[lbo-talk] RE: Kazimierz Witaszewski

Wojtek Sokolowski sokol at jhu.edu
Wed Mar 2 17:05:46 PST 2005



> >From what I understand of the history, the Poles who
> ended up on the Soviet side of WWII came back with a
> vengence when they and the Red Army kicked the Nazis
> out of the country. A lot of the Poles who ended up
> in the police/intelligence apparatus happened to have
> been of Jewish origin and they were merciless in
> uprooting bourgeois nationalism, including the
> exposure of a lot of Polish people who had become
> collaborators with the occupying German forces. If
> this is true, then it is an old grudge match.
>
> Maybe, it's not true though.

According to a survey of the surviving Jewish population taken in Poland shortly after WW2 http://www.bookgallery.co.il/content/english/static/book11132.asp opinions were split - some identified with the new regime while others felt bitter by Polish anti-Semitism. The latter feeling was fueled by the so-called Kielce pogrom http://www.jewishvirtuallibrary.org/jsource/Holocaust/Kielce.html which after the Nazi genocide was simply too much to bear, and was a factor often cited among those who opted to emigrate to Palestine.

I think that the stories of Jews "coming back with vengeance" are largely urban myths or right wing propaganda which used anti-Semitism to discredit the pos WW2 authorities.

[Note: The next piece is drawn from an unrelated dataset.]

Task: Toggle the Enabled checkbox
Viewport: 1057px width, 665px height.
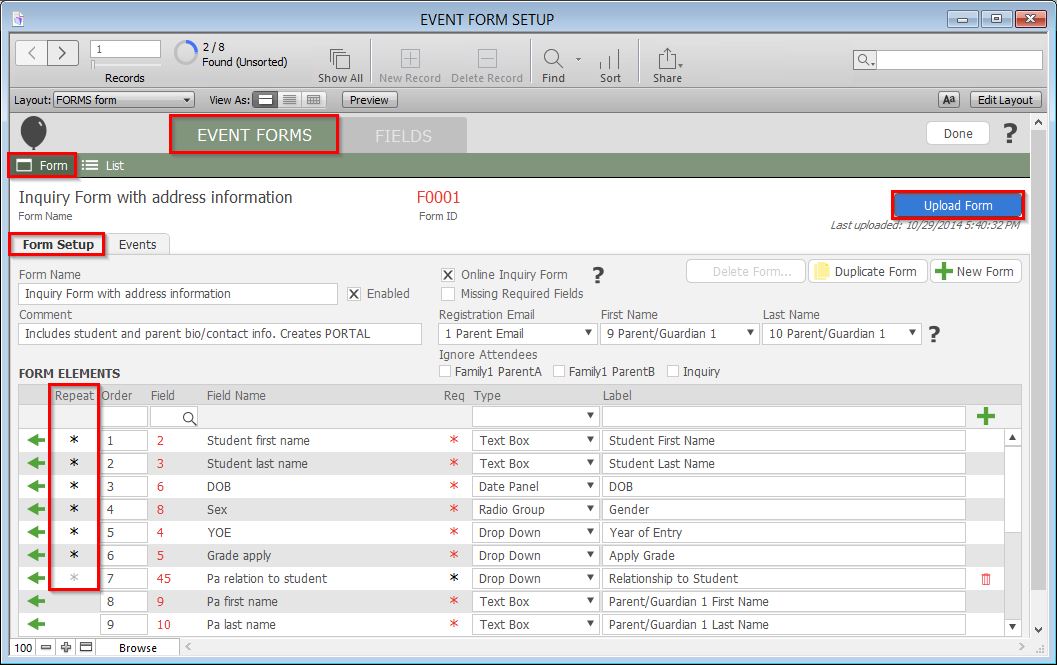Action: click(354, 294)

In my own experience, I did not encounter much anti-Semitism in the socialist Poland, except perhaps stereotypes stemming largely from ignorance. I have not heard of anyone being socially excluded because of the Jewish origins, and of course no institutional barriers to employment or education existed. However, that started to change after the so-called "democratic reform," but this was clearly the work of the Catholic clergy and the right wing.

I would also like to add that joking about concentration camps was quite common in Poland and was not an expression of anti-Semitism - Poland lost over a third of its population in the war, so it was not just the "Jewish problem." I think it is a combination of two factors. First, "gallows humor" is often a way of dealing with unspeakable horror, and this form of humor is quite popular in Europe (and I presume elsewhere). Claude Lanzman (_Shoah_) missed that point entirely, e.g. in his interview with the locomotive driver.

Second, WW2 martyrdom was frequently used for propaganda purposes by the communist government - especially against West Germany. Poking fun of that martyrdom (including concentration camps) was a form of popular rebellion against government propaganda.